How it works:  When you do

  find_package(Boost 1.41.0 COMPONENTS thread NO_MODULE)

First /usr/share/boost/cmake/BoostConfigVersion.cmake is called.
it looks for Boost-${PACKAGE_FIND_VERSION} alongside it, and if it is there, it sets PACKAGE_VERSION to ${PACKAGE_FIND_VERSION} and so forth. If it doesn't find the exact version it looks for the newest version, and sets PACKAGE_VERSION to that, etc.

Then /usr/share/boost/cmake/BoostConfig.cmake is run as usual; it simply does:

  get_filename_component(CWD ${CMAKE_CURRENT_LIST_FILE} PATH)
  include("${CWD}/Boost-${Boost_VERSION}.cmake")

e.g. it includes /usr/share/boost/cmake/Boost-1.41.0.cmake.
This file was generated by Boost.CMake, so it knows all about the install, most importantly where the installed exported targets file is, e.g. /tmp/local/lib/boost-1.41.0/Boost.cmake. It then sets up ${Boost_LIBRARIES} and all that good stuff using the imported targets.

So the following works fine, regardless of how many versions are installed, with or without one of them installed 'unversioned', or how strangely they are laid out:

set(Boost_USE_MULTITHREADED ON)

find_package(Boost
  1.41.0
  COMPONENTS thread
  NO_MODULE
  )

include_directories(${Boost_INCLUDE_DIR})
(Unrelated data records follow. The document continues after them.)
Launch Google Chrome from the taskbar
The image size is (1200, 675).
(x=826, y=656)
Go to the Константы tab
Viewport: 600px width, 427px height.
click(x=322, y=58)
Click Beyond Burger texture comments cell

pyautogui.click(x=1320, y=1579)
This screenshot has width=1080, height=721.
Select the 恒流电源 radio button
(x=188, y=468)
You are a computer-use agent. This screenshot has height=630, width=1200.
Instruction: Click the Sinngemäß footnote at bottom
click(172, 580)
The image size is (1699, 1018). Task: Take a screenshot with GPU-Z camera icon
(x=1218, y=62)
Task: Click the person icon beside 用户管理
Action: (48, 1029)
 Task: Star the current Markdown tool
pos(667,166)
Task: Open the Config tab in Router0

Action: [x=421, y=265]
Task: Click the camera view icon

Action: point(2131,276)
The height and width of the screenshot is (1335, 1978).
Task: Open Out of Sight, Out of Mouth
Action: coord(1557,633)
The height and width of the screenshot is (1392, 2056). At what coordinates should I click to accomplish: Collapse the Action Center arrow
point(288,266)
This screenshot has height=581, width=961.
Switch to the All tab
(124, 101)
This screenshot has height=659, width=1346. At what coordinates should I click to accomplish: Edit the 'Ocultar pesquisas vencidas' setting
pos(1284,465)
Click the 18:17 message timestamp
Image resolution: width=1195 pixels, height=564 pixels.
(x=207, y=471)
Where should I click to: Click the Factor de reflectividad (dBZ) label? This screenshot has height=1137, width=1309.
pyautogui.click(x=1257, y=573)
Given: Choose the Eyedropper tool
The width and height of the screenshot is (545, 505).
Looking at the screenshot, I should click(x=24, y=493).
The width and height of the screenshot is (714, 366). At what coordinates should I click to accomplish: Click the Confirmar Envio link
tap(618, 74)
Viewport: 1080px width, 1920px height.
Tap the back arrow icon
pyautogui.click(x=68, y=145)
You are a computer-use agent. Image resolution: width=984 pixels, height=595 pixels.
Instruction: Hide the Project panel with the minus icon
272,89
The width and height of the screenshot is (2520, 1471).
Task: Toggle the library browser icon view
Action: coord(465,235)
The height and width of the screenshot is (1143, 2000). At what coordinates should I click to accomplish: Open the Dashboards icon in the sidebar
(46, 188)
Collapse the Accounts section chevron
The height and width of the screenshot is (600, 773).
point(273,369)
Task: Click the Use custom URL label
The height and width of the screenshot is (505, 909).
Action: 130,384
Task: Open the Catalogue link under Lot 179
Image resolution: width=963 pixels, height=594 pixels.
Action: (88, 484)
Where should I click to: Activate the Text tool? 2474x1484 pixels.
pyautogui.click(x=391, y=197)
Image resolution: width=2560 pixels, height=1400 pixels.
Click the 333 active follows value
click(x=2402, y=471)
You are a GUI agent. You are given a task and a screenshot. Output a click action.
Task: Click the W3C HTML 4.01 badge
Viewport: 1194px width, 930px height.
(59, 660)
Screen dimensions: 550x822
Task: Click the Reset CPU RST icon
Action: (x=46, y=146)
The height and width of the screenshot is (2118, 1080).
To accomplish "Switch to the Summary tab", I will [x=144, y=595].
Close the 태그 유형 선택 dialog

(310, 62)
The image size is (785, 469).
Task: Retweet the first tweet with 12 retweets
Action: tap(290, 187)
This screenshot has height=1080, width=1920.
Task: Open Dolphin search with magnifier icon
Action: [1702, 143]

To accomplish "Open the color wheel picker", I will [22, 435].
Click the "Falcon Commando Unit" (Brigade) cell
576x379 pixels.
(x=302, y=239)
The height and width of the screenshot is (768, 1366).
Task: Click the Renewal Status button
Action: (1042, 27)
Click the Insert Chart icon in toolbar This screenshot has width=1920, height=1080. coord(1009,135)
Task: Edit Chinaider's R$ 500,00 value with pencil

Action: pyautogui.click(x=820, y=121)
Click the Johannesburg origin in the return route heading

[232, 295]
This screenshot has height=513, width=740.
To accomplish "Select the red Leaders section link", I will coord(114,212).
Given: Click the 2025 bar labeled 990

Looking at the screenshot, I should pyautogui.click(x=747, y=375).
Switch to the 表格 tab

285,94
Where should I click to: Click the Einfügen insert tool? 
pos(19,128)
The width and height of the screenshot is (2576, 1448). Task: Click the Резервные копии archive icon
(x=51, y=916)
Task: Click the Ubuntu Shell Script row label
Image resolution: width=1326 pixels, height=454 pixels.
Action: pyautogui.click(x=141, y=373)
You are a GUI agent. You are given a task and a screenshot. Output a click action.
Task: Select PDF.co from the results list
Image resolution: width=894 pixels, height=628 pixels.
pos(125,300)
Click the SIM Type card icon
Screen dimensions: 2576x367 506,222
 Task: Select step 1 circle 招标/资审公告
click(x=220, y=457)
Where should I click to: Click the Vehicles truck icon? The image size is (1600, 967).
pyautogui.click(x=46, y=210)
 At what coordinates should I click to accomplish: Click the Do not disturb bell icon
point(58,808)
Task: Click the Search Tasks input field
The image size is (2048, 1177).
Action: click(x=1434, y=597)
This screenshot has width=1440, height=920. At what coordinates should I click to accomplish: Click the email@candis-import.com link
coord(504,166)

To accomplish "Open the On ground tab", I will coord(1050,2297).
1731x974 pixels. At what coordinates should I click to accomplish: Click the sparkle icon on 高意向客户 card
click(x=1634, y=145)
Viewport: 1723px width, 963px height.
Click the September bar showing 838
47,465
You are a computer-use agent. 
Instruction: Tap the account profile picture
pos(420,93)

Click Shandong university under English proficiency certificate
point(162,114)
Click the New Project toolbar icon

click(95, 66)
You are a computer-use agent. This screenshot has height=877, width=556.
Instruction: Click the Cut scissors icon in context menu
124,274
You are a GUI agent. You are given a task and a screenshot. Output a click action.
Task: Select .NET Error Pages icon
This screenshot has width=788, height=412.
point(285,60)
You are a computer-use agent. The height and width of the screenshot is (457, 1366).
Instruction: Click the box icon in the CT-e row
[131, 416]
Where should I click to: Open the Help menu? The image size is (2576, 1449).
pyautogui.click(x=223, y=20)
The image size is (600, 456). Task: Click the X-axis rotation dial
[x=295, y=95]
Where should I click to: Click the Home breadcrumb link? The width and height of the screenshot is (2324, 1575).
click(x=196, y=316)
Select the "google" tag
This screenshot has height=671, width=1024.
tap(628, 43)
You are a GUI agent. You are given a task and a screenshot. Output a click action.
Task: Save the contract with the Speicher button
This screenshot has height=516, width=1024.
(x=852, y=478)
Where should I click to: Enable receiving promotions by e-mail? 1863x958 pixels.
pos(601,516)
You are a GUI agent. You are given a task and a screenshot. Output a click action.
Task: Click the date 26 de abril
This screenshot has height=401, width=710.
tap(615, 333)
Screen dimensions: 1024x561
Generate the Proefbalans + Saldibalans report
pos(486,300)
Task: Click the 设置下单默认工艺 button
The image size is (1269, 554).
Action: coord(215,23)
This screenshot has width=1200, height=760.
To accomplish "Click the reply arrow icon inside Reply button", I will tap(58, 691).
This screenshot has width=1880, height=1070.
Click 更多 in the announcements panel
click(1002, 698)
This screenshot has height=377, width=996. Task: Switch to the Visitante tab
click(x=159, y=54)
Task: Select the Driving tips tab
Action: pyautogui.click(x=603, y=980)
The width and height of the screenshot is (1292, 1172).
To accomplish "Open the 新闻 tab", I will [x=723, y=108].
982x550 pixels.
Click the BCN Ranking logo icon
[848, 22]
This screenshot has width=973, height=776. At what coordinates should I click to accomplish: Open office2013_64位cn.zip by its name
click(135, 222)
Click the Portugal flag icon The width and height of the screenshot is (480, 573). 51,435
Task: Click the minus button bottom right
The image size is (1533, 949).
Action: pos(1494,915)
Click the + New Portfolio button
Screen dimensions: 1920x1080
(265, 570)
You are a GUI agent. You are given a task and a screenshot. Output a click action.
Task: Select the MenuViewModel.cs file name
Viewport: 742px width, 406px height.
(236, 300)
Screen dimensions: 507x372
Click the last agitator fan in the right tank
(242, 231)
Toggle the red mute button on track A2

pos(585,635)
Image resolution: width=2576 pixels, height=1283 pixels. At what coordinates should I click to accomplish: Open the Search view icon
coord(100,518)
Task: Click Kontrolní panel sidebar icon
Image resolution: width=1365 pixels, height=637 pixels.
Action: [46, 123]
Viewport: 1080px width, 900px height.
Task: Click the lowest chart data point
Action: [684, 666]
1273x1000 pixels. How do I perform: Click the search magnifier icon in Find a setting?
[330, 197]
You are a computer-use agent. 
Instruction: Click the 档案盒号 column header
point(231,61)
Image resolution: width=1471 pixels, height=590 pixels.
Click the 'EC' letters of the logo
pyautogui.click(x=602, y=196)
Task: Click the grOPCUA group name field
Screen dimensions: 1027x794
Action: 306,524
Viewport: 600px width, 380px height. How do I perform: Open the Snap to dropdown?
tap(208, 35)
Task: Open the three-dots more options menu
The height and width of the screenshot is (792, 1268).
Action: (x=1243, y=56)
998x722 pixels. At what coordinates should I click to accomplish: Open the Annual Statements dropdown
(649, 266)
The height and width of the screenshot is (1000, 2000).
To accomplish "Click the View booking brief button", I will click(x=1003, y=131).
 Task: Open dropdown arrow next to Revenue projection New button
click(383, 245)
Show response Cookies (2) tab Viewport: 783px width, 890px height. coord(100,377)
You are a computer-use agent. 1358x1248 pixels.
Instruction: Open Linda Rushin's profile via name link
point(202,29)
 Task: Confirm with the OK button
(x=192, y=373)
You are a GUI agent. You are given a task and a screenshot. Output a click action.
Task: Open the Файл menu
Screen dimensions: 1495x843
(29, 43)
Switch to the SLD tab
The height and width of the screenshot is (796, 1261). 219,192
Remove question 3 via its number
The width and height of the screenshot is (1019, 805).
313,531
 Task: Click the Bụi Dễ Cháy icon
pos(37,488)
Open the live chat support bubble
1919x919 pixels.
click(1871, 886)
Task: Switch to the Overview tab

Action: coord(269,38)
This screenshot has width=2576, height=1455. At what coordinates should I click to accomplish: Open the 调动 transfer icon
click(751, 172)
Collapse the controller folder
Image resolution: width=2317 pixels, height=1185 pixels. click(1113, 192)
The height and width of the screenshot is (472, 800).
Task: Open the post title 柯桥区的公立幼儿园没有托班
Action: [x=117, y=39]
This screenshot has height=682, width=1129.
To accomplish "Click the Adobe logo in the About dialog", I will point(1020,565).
add_executable(main main.cpp)

target_link_libraries(main ${Boost_LIBRARIES})

Do I pass a sanity-check? It has become hard to tell. I think I'm ready to request that Modules/FindBoost.cmake try Config mode first, so that end users can omit the NO_MODULE in the find_package above when cmake 2.8 comes out.